Snowolf yours is nice too


----------



## rasmasyean

It takes a lot of leg power, balance and form to do what that video is doing (even with the right equipment) but if you look at his trail in the slo mos, you can see that it's a thin line. He doesn't "skid" his snowboard. At high enough G's in a high speed turn, the sidecut as well as the board bends making it sort of like a U-shaped ice skate. This cuts into the snow and digs a little track for this U-skate to ride along. He doesn't throw that much snow for his speed because the only snow comming out of the ground is from that tip digging out a thin "slot" along the path. If it was a skid at that speed, it would look like a tidal wave. Good carvers also end their turn by "boosting" themselves into the next turn when the board "snaps back" like a spring. It's supposed to be possible to gain speed this way and is a method racers try to perfect.

Anyways, more down to earth, you can carve bigger raduis turns without laying on the ground like them. You just have to be wary not to skid. The more you skid, the louder your boarding is because you're scraping the snow. So you can listen to yourself as you ride and can tell when you are carving by that if you don't want to stop and look up.

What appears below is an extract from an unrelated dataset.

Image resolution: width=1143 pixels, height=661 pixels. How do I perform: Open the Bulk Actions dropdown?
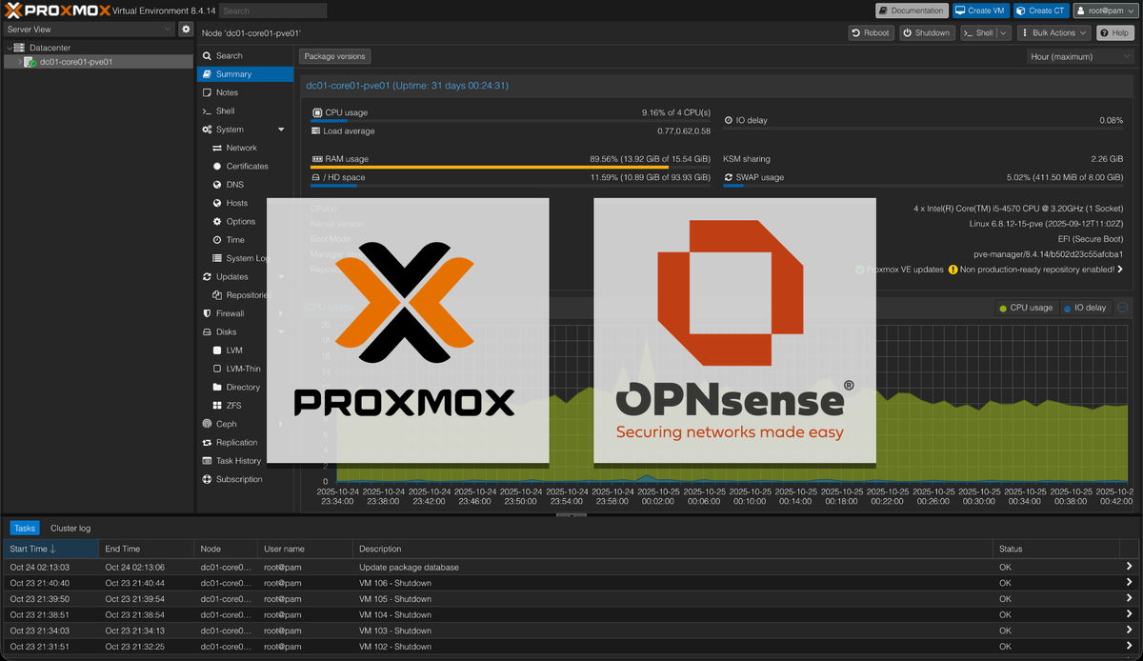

If you want to get "closest" to that video without hardbooting, you can use a more "forward" stance so you can square up your shoulders almost like you're facing forward like those dudes. When I was into it, I did 30 15 (or 45 30, I forget) and I had a directional sort of stiff board which helps. Then you can pretty much lean more or so "left and right" and it will turn by itself if you balance correctly. At some cases I was able to go sightly "uphill" before transitioning to a new turn too...but you have to go fast and if you slip, you might just fly into the trees in the side.


----------



## Grizz

rasmasyean said:


> At some cases I was able to go sightly "uphill" before transitioning to a new turn too...but you have to go fast and if you slip, you might just fly into the trees in the side.


Speaking of uphill carving, have you ever tried a carved 360?


----------



## rasmasyean

Grizz said:


> Have you ever tried a carved 360? Takes a lot of speed.


I thought that would be cool, but I did actually fly into the trees trying! :laugh:

I've never seen that. Are you saying you can do it?


----------



## Grizz

rasmasyean said:


> Are you saying you can do it?


No. I've tried it with softboots and freeride gear. I can carve until the board is pointing straight up the fall line, then I loose momentum and have to complete the 360 with a skid/pivot. I'd like to give it a shot on hard boots and carving board.


----------



## basso4735

what would these tracks be?


----------



## Tarzanman

Wabbit twacks! Be veeeeeeeewey veewey quiet!


----------



## ev13wt

Tarzanman said:


> Wabbit twacks! Be veeeeeeeewey veewey quiet!


Its too dark to see that.

I brightened up your pic a bit to show the true tracks! 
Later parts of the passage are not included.